YOUR OBJECTIVE
The material below contains a line with "394x409 pixels." and a line with "Tap the error". Copy exactly those two lines and all lines between them.

———

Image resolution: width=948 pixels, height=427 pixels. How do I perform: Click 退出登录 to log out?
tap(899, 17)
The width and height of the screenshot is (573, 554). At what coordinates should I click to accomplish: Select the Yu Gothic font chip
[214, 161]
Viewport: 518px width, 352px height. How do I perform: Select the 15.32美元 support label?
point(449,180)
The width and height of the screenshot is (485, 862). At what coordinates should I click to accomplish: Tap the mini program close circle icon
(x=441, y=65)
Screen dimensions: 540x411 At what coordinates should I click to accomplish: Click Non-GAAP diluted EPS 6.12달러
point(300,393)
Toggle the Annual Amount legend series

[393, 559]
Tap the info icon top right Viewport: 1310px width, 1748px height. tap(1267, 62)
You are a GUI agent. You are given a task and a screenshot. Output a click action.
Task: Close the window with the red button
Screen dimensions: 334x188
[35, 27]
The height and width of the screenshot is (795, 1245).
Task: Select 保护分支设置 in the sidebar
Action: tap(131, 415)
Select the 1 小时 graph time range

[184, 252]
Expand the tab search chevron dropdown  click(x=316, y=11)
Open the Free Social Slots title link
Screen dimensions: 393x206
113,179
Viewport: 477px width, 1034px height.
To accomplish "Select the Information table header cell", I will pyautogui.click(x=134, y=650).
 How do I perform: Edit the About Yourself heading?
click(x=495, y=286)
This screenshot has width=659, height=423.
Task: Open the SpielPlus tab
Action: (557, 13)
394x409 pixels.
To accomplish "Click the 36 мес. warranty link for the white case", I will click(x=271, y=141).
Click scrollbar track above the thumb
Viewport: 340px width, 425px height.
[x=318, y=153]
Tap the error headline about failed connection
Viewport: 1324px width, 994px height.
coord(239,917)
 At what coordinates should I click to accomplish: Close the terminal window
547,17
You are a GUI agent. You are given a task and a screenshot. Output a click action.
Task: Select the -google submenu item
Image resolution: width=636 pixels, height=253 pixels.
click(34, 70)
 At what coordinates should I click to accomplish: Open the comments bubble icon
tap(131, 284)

———

RESULT OF THE EXERCISE
394x409 pixels.
To accomplish "Click the 36 мес. warranty link for the white case", I will click(x=271, y=141).
Click scrollbar track above the thumb
Viewport: 340px width, 425px height.
[x=318, y=153]
Tap the error headline about failed connection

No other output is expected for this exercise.